Private-sector construction has inched upward, only to be clobbered by declining public-sector activity, yielding patchy improvement on the nation’s construction job front, a new analysis shows.
Construction employment increased in 146 metropolitan areas between August 2010 and August 2011, declined in 145, and remained flat in 46, according to a new analysis of federal employment data released Monday (Sept. 26) by the Associated General Contractors of America.
|A one- to two-year moratorium on federal regulations would provide “breathing room” for American businesses that could boost employment, Associated General Contractors CEO Stephen Sandherr said at a July conference in Washington.|
Houston, TX, and the Lake County-Kenosha County area of Illinois and Wisconsin topped the list of metro areas adding jobs, while California took a double hit: The Los Angeles area lost the most jobs, and Redding, CA, recorded the largest percentage decline.
Construction Employment ‘Stuck’
“The construction market is caught between increases in private-sector demand and even larger decreases in public-sector construction investments,” said Ken Simonson, AGC’s chief economist.
Private-sector spending on construction grew by 5.5 percent in the 12-month period, while public-sector demand slid by 8.8 percent. “Construction employment continues to be stuck in a pattern where there are just as many hot spots as there are slow spots,” said Simonson.
The report includes construction employment figures by state and by rank.
Winners and Losers
Houston-Sugar Land-Baytown, TX, added more construction jobs (10,400 jobs; 6 percent) than any other metro area during the past year, while Lake County-Kenosha County, IL-WI, added the highest percentage (22 percent, 2,900 jobs).
Other areas adding a large number of jobs included the Chicago-Joliet-Naperville area (7,100 jobs, 5 percent); Warren-Troy-Farmington Hills, MI (3,800 jobs, 10 percent); Edison-New Brunswick, NJ (3,500 jobs, 9 percent) and the Detroit-Dearborn-Livonia area (3,400 jobs, 18 percent).
The largest job losses were in the Los Angeles-Long Beach-Glendale area (-7,000 jobs, -7 percent); Atlanta-Sandy Springs-Marietta, GA (-5,500 jobs, -6 percent); Las Vegas-Paradise, NV (-4,400, -10 percent); Philadelphia (-3,800 jobs, -6 percent); and New York City (-3,400 jobs, -3 percent).

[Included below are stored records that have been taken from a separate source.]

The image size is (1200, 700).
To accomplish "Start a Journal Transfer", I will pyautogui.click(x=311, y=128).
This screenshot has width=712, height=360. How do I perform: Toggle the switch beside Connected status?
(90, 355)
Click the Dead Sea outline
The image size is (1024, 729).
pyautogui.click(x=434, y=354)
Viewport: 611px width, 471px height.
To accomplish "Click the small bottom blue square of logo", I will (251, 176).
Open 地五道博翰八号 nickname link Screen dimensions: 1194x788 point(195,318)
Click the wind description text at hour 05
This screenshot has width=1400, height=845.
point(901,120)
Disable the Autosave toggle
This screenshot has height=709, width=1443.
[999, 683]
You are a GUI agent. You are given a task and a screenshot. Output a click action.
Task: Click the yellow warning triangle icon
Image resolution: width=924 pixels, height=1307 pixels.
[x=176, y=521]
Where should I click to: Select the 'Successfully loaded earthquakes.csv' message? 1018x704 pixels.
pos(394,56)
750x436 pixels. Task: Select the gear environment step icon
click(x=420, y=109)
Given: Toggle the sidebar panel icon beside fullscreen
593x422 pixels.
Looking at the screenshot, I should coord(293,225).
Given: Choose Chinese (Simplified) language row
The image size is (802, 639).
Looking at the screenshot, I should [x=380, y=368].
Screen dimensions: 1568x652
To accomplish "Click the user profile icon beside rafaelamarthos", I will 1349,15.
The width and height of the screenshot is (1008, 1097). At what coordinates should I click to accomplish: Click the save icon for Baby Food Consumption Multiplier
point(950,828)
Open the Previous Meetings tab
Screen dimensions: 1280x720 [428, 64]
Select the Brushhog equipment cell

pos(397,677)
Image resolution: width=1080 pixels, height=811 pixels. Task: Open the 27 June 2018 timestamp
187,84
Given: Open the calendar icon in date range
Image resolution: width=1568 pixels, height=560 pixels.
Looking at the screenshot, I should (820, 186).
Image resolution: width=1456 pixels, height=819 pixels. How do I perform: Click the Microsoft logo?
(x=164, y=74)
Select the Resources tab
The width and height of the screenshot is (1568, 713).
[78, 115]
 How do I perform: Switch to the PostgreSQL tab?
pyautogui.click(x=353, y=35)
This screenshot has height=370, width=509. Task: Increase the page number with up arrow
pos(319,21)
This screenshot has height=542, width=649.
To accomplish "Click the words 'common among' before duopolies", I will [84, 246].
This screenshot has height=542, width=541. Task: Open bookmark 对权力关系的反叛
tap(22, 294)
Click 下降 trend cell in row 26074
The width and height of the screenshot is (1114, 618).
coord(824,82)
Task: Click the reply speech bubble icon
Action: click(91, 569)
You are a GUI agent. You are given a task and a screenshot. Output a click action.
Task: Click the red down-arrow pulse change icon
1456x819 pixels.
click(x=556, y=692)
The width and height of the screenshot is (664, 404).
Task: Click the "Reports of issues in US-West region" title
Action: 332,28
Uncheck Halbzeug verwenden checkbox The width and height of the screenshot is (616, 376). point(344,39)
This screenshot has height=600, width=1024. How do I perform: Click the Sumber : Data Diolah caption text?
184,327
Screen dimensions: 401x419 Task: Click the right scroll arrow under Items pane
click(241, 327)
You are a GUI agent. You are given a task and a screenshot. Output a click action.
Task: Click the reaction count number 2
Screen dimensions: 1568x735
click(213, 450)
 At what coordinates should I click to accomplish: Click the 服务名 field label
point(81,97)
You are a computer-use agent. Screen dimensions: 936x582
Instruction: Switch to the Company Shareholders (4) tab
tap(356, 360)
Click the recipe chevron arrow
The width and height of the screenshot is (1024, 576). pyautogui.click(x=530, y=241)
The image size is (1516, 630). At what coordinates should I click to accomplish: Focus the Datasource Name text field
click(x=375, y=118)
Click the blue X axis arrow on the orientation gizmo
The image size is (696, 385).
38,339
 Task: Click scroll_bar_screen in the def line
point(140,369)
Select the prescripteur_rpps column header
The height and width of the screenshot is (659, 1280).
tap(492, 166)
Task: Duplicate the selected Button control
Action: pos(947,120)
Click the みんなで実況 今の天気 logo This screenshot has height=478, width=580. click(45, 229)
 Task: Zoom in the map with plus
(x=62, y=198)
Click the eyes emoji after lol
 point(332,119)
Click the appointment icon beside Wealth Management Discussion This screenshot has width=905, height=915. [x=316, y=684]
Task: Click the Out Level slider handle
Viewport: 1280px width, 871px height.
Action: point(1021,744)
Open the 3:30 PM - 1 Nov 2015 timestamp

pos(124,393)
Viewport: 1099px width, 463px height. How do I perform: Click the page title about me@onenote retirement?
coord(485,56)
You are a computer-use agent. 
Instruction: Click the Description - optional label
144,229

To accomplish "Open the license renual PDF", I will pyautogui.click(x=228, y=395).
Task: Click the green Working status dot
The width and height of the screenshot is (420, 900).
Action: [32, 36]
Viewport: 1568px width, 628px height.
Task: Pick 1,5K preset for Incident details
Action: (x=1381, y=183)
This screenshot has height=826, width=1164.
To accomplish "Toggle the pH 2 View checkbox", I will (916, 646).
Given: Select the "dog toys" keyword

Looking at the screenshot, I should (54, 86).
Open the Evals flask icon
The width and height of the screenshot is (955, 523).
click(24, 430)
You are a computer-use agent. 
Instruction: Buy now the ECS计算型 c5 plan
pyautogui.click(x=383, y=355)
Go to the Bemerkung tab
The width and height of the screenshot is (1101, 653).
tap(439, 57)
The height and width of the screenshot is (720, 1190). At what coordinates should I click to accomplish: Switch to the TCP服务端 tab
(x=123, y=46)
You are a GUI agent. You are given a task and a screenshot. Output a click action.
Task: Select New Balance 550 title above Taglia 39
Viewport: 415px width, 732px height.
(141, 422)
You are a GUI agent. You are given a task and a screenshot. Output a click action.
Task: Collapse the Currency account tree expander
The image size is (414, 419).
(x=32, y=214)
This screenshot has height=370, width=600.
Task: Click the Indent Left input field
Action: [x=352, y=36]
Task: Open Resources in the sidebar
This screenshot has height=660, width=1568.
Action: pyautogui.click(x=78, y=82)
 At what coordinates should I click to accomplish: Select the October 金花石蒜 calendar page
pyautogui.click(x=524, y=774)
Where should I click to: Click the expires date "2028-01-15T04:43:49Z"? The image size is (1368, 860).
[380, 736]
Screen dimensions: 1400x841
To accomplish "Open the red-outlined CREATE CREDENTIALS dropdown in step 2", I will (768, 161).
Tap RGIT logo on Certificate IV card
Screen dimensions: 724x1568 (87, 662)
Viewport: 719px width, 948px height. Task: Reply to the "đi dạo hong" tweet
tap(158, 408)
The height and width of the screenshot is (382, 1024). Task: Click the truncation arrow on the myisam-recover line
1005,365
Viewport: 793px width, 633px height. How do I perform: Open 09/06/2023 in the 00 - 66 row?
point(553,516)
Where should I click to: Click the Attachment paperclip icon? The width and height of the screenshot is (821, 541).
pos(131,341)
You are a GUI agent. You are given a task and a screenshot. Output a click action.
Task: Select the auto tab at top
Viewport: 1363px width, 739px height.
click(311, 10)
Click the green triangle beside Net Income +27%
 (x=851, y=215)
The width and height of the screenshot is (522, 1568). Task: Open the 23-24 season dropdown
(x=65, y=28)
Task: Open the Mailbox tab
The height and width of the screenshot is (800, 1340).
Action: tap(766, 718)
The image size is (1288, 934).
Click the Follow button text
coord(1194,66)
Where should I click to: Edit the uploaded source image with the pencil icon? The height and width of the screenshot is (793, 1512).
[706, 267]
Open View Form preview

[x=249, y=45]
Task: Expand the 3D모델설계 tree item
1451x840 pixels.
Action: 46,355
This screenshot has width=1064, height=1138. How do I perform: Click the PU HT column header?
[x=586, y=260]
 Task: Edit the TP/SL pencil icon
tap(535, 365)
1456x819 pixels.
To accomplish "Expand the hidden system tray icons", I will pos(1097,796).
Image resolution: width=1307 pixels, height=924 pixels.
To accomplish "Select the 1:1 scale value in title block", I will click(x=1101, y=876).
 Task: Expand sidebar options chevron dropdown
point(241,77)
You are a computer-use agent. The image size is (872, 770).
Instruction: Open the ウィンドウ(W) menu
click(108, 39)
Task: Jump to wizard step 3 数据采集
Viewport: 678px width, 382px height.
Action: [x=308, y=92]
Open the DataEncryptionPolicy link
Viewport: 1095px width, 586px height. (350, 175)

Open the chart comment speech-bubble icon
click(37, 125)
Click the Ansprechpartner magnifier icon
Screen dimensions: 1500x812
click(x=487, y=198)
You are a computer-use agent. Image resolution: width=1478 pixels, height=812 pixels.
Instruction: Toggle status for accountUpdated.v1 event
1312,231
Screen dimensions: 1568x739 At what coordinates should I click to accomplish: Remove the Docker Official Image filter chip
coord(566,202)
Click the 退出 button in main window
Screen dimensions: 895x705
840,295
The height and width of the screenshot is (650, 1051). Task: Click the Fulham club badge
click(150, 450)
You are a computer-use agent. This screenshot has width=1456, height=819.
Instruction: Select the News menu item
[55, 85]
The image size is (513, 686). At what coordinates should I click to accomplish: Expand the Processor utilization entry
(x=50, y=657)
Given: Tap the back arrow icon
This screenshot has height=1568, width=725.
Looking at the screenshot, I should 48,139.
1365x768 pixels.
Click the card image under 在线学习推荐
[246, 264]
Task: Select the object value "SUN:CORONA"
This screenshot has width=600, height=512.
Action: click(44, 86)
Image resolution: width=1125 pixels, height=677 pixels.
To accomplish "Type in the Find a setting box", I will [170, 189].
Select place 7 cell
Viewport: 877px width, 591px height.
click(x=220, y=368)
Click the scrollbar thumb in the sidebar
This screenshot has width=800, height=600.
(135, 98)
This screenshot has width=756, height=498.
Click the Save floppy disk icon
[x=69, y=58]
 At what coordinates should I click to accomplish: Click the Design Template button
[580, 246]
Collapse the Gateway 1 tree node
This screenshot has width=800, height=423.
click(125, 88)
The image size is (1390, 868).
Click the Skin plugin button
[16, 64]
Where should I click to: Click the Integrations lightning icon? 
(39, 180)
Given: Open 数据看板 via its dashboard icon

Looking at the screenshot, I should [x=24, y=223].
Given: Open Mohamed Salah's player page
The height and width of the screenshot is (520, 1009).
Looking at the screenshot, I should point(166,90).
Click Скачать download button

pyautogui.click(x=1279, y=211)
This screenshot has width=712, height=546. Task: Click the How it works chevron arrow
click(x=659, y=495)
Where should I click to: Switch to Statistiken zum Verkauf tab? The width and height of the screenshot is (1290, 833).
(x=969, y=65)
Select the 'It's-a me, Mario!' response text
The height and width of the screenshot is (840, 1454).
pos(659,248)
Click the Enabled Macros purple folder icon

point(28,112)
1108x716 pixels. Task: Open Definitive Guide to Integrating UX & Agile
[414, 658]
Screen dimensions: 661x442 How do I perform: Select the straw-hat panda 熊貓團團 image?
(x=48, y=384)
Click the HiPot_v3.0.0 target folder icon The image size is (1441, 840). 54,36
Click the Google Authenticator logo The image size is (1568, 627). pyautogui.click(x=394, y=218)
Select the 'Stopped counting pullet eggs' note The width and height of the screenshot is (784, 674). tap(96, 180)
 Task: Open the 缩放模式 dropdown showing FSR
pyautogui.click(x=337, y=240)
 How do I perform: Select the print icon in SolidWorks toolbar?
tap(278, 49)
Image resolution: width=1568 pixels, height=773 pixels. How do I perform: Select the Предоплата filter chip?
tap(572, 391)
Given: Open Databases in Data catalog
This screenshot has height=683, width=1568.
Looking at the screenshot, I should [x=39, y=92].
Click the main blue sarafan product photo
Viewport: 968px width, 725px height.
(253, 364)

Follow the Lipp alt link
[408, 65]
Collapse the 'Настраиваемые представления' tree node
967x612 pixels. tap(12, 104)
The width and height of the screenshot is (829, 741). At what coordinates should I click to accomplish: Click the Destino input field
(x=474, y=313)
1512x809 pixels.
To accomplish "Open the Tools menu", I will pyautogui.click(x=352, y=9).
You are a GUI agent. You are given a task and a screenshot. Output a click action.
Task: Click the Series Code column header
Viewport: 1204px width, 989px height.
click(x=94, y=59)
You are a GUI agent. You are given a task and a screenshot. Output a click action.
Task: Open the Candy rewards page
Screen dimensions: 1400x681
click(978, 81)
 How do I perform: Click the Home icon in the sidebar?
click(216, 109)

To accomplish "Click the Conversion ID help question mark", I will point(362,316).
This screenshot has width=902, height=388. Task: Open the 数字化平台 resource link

Redding, CA, lost the highest percentage (-19 percent, -600 jobs). Other steep declines were recorded in Wilmington, NC (-17 percent, -1,600 jobs); Montgomery, AL (-16 percent, -1,100 jobs) and Panama City-Lynn Haven-Panama City Beach, FL (-16 percent, -800 jobs).
Infrastructure Bill Sought
AGC said in a statement that the federal government could best boost construction employment by passing long-term infrastructure bills and reconsidering “many of the costly regulatory obstacles that have been put in place.”
The association added: “[E]ven as highway and transit legislation has languished, state and local officials are being forced to spend billions of limited transportation funds on butterfly bridges and bat-safe highway lighting.”
Said AGC CEO Stephen E. Sandherr: "It’s like we are trying to rebuild our economy with two hands tied behind our back. We’re penny-pinching on infrastructure, even as we allow entitlement spending to spiral out of control, while we are doing a lot of things to inflate the cost and delay the completion of infrastructure projects.”